They decree preventive detention against the priest Manuel Salvador García

They decree preventive detention against the priest Manuel Salvador García

After the preliminary hearing held against the priest Manuel Salvador García Rodríguez, pastor of the Jesús de Nazareno church, in Nandaime, Judge María Graciela Monterrey Vélez ordered preventive detention for the priest. The priest is accused of the alleged crime of physical and psychological violence.

During the preliminary hearing, the Public Ministry accused the priest for allegedly attacking the citizen Martha Candelaria Rivas Hernández, 57, who assures that he had an “intimate friendship with the accused”, during which time he claims he suffered physical violence. García was assisted by a Public Defender, as he did not have his own lawyer accredited.

Related news: Priest Manuel Salvador García accused of alleged violence

In this hearing, the judge set the initial hearing for June 17 where they will determine if there are enough elements for the accused to be sent to an oral and public trial. Last week, Rivas denounced, through official media, that the priest hit her on the right cheekbone with a padlock.
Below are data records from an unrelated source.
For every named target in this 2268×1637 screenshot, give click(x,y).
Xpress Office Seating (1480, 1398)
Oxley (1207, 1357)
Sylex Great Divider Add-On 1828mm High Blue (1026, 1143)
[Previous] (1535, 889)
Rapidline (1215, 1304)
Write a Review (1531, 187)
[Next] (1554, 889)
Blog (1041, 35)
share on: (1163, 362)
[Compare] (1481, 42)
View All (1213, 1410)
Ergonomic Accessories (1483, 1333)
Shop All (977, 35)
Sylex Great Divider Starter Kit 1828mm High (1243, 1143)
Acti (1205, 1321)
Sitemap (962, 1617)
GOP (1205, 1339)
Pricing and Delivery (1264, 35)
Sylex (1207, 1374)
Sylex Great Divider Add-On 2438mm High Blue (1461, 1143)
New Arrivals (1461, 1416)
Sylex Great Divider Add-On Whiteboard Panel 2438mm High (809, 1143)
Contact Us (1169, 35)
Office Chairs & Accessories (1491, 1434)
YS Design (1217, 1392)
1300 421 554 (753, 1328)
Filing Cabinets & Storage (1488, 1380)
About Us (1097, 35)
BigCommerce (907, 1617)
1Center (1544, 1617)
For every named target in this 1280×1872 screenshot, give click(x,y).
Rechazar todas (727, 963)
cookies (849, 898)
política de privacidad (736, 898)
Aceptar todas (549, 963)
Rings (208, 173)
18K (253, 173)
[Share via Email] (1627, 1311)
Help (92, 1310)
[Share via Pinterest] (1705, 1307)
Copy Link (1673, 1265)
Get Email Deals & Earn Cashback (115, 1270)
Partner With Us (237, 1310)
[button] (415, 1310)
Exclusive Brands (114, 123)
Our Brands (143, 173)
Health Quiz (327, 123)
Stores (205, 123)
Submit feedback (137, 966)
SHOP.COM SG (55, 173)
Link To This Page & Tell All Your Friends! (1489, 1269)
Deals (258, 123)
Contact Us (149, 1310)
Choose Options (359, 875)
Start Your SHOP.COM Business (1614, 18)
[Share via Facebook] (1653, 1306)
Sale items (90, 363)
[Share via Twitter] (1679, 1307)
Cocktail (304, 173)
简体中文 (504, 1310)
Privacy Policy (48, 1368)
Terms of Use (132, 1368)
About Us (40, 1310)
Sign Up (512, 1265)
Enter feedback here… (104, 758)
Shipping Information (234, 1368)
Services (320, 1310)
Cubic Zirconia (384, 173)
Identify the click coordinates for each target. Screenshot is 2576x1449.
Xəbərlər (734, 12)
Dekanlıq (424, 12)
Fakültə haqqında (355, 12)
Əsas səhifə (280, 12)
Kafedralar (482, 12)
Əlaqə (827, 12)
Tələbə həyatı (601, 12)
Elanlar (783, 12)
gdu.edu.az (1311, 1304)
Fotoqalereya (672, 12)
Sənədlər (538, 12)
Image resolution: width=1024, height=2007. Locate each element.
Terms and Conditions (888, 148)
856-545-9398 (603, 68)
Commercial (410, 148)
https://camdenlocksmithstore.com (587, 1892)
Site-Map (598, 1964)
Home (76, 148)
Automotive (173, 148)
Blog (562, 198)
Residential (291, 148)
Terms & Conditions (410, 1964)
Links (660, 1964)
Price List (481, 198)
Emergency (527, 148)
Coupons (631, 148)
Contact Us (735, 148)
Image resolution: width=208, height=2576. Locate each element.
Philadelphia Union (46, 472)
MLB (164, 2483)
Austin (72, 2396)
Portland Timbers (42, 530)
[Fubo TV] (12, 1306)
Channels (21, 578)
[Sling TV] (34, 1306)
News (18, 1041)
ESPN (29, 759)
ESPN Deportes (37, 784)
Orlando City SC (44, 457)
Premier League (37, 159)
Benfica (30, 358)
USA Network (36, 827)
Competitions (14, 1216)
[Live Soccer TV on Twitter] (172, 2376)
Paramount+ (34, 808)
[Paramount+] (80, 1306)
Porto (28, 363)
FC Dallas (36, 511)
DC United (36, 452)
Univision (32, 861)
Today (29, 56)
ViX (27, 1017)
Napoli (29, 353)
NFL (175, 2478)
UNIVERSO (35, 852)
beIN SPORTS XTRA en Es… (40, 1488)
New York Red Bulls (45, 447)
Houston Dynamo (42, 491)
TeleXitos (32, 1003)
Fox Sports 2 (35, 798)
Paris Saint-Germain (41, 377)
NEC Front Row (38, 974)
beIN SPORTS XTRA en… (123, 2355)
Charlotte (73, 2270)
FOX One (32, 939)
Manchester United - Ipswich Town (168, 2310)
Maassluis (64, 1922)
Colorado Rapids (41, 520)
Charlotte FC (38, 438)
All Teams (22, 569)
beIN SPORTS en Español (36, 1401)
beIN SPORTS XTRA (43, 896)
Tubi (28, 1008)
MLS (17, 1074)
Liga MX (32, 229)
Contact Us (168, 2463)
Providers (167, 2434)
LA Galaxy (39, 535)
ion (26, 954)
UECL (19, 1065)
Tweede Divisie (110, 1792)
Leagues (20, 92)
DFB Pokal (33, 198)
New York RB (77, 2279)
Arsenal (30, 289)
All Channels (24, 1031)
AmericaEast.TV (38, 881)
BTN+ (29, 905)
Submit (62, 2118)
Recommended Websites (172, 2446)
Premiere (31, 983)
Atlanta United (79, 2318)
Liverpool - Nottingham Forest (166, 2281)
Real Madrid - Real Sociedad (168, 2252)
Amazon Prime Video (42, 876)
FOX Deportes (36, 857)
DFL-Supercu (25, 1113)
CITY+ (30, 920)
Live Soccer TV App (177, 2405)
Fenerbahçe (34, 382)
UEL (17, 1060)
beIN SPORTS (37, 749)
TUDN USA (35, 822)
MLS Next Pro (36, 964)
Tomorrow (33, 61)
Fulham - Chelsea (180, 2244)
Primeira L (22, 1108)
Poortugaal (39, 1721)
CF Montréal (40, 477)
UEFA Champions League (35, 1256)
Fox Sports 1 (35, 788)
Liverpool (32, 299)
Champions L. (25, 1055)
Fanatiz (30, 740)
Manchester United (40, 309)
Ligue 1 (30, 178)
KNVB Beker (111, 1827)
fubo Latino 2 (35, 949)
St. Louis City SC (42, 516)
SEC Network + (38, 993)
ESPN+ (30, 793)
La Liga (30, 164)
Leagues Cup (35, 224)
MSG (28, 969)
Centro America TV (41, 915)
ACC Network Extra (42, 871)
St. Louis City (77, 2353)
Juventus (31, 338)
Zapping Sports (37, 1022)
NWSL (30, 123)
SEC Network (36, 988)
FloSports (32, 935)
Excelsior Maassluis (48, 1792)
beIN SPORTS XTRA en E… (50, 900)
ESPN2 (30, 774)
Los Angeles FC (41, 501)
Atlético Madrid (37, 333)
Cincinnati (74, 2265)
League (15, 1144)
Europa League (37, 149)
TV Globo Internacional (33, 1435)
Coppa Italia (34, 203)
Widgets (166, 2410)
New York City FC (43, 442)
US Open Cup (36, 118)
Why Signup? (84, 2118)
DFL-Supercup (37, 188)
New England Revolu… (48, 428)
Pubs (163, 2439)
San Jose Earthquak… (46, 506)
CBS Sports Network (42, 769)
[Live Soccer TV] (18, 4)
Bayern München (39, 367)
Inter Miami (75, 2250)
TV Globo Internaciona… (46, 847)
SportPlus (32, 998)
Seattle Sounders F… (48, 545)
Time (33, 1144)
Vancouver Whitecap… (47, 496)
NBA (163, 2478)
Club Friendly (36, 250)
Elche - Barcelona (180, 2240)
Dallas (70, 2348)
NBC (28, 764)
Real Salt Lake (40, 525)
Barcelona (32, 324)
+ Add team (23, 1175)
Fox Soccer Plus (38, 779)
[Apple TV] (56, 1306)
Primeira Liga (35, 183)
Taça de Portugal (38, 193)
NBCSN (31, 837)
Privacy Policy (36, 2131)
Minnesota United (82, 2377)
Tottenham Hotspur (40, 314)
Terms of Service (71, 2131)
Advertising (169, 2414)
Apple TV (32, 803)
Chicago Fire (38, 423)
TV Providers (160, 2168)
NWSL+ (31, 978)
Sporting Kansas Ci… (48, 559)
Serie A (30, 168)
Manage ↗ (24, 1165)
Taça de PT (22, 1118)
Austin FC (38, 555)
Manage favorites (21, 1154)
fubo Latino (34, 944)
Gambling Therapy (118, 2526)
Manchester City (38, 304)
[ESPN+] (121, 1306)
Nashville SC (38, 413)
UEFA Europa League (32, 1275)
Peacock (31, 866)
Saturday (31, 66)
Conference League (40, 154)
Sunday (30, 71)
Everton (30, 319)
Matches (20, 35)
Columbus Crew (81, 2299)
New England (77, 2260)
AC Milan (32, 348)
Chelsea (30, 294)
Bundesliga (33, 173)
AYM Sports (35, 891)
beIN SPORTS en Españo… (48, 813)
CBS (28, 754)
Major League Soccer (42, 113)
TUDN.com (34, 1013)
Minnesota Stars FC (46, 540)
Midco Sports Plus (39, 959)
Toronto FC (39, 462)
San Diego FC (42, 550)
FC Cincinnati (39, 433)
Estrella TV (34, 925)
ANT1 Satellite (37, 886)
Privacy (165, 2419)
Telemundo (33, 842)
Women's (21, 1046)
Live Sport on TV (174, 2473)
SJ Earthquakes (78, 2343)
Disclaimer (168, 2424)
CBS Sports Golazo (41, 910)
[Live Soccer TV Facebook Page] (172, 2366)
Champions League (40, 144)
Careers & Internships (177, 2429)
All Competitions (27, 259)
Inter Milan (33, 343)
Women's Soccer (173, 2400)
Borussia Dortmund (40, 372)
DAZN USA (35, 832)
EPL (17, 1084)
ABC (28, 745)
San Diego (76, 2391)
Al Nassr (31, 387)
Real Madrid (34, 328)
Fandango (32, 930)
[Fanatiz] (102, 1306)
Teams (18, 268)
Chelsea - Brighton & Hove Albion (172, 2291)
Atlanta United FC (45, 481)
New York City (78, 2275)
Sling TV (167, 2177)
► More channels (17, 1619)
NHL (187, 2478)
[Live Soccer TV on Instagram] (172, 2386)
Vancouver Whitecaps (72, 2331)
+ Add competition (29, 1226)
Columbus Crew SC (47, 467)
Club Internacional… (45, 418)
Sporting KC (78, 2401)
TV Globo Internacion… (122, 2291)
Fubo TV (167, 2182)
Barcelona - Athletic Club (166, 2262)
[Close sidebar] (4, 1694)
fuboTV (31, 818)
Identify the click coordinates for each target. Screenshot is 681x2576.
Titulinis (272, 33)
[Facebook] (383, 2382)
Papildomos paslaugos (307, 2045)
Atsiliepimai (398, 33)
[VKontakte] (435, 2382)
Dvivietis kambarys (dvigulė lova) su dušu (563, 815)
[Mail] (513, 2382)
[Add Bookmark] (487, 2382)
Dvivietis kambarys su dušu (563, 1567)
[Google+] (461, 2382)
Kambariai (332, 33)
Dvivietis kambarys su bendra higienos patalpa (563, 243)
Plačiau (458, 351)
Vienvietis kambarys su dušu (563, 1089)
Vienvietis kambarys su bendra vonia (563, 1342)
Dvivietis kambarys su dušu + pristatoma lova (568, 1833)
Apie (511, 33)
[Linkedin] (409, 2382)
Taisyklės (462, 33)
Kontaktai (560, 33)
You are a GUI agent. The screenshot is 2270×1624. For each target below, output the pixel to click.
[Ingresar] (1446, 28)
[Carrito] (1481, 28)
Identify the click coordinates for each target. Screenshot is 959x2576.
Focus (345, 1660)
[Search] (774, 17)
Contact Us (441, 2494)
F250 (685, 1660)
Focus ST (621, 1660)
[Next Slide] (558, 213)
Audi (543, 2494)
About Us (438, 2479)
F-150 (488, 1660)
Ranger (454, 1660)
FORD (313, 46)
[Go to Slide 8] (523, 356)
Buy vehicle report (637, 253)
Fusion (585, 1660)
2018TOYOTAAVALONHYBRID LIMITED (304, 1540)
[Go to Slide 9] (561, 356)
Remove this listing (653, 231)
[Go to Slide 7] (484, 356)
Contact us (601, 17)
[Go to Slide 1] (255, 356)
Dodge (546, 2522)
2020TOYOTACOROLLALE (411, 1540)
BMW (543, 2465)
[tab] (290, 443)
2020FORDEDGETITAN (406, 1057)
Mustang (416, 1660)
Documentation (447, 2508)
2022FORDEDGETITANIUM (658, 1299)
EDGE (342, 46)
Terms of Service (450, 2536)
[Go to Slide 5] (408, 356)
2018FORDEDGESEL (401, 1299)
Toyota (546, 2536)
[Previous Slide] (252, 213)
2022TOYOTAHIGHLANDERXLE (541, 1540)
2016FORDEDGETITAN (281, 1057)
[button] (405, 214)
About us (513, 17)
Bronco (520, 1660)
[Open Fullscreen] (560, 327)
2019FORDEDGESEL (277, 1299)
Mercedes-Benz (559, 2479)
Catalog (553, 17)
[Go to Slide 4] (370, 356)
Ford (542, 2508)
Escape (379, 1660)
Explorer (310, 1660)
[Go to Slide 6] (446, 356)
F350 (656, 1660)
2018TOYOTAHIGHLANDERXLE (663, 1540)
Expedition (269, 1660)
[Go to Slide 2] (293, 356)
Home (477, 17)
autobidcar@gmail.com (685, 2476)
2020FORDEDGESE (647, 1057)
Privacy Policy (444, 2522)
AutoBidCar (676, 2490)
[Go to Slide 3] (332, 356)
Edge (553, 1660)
Priest of Nandaime under preventive detention.

The Public Ministry offered five witnesses, including Martha Candelaria Rivas Hernández, her daughter Esmeralda Nohemy Sánchez Hernández. Also accredited as witnesses were policemen Humberto José Sánchez López; Lieutenant Gabriela Suyén Urbina and the Commissioner, Johana Plata Tijerino.

Before the complaint was known, residents of Nandaime recorded the exalted priest, carrying a machete in the atrium of the temple and arguing with those who filmed him, who in turn challenged him to blows, threatened to stone him and shouted “murderer, clown and father of lies.

Related news: Police detain priest Manuel Salvador García after being involved in an altercation in Nandaime

Until last May 25, the National Police maintained surveillance over two parishes where a bishop and a priest were present, who described the presence of law enforcement officers as a siege and harassment.

That led Bishop Rolando Álvarez, a critic of the government of President Daniel Ortega, to begin a day of indefinite fasting, prayer and exorcism until what he described as a police siege ended.

The Nicaraguan opposition has condemned what it considers to be a smear campaign by the Executive and the Sandinistas against the Catholic Church, and has recalled the persecution that the religious suffered during the first Sandinista regime (1979-1990) where a bishop was exiled, a priest stripped naked, ten others expelled and one accused of being a “counterrevolutionary.”